HALLOWELL — Wayne Hyde was standing on the bank of the Kennebec River on outside his bar, Hydeout at the Wharf, watching chunks of ice float downstream in the fast-moving river.

The promise of widespread heavy rainfall Friday prompted emergency managers to post warnings about flooding Saturday along the Kennebec in Augusta and Hallowell and to close off parking to riverfront areas in both cities.

And although the rain fell Friday, the flooding did not appear Saturday.

Early forecasts indicated high water would occur overnight Saturday into Sunday, and a 90 percent of minor flooding, and forecasters were concerned about ice jams forming.

While ice had formed on the river and covered most of it from Augusta to just north of Gardiner, the ice was not thick, and much of it had washed downriver by Saturday afternoon. And by that time, the projected peak flow of the river continued to drop until even minor flooding was no longer expected.

By midafternoon, the National Weather Service had lifted its areal flood watch for Kennebec County; no river flood warning had been posted.

The Hallowell Department of Public Safety also sent an advisory that the flood warning or watch had been canceled.

Hyde said city officials had been in contact with him since earlier in the week to alert him to possible flooding and updated him regularly.

“We emptied everything out,” Hyde said. “We took furniture out. We took mostly everything out. Everything that’s in there in the closets or in the coolers or in the walk-ins is waist-high or above. Everything that could get damaged is gone.”

And even with everything packed away, Hyde said, the bar was open Friday and he planned to have it open all weekend.

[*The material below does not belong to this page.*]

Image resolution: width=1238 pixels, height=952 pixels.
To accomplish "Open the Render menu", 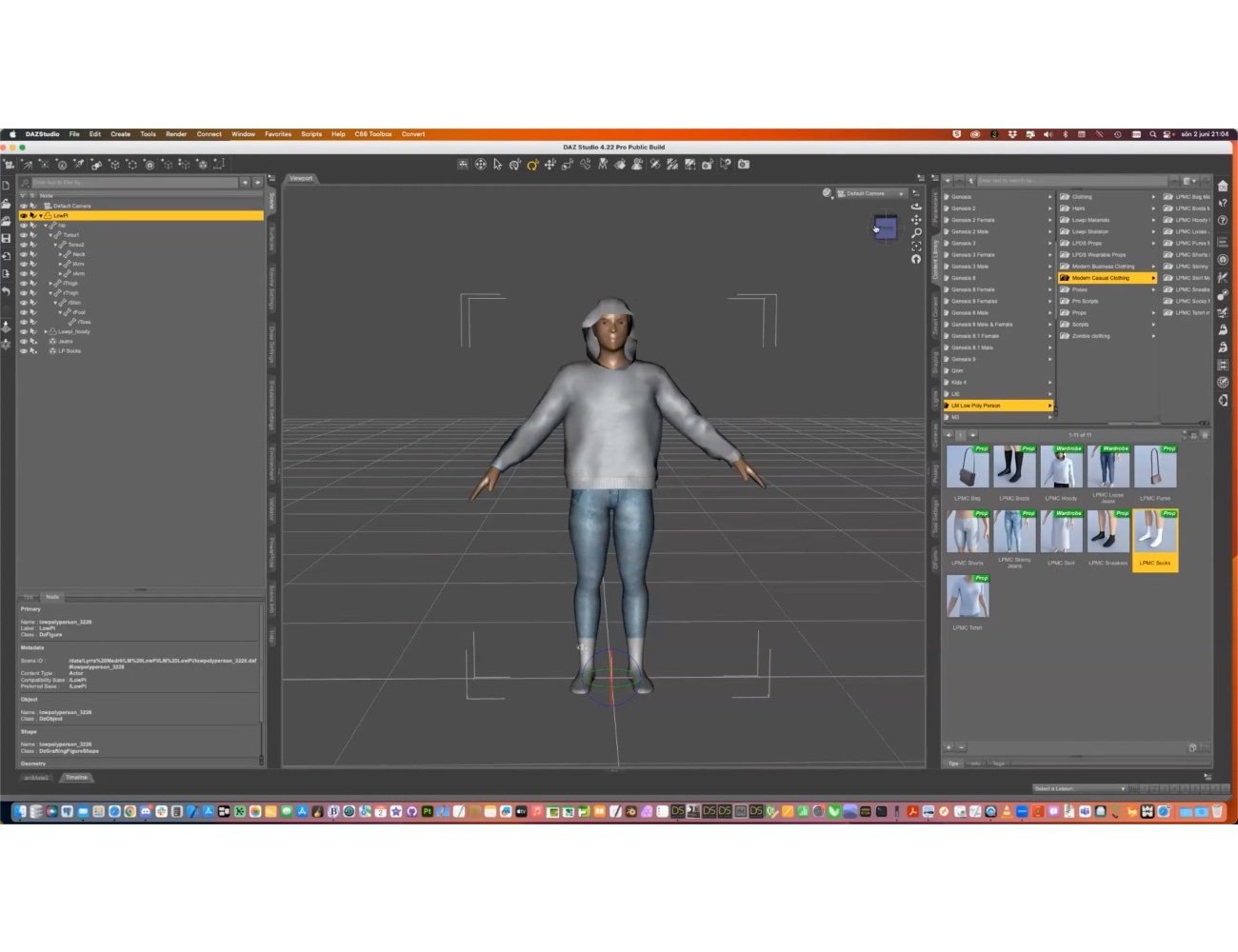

Not long after, Jennifer Corey Meehan stopped by to check on the height of the water.

“My husband is one of two bartenders at Easy Street, and he’s particularly on alert,” Corey Meehan said, referring to a neighboring bar.

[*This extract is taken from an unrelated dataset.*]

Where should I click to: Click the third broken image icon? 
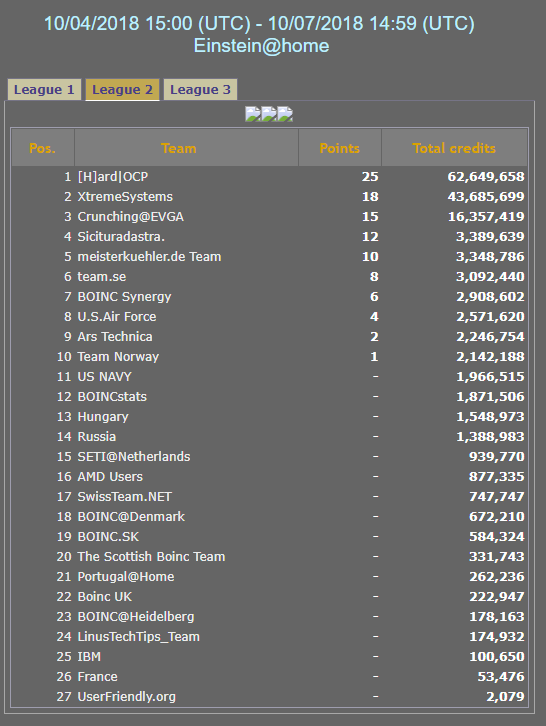pyautogui.click(x=285, y=113)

In January, both Hyde and Corey Meehan had front-row seats to a surprise flood. An apparent breakdown in communication between county and local emergency management officials resulted in downtown residents and business owners not being told about the threat of flooding.

After weeks of abnormally cold weather, a January thaw accompanied by heavy rain across the region caused river ice to break up and form a jam in the river at Hallowell. Fast-rising water flowed into a number of basements and submerged cars in Hallowell.

“We were at Easy Street with the flood and quite literally saw it rise in a matter of 20 minutes,” she said. “We bore witness to it firsthand, and it happened so fast, we’re sort of on 24-7 watch now. We’re all waiting to see if we have run down at a moment’s notice and move furniture and instruments.”

William Watson, a meteorologist with the National Weather Service in Gray, said the front that brought the rain to the region Friday and Saturday, ushering in winter, was moving out by late afternoon, and temperature across the region had started falling to more seasonal levels.

Watson said 1.88 inches of rain fell at the Augusta State Airport, 1.6 inches fell in Waterville and 2 inches fell at Windsor.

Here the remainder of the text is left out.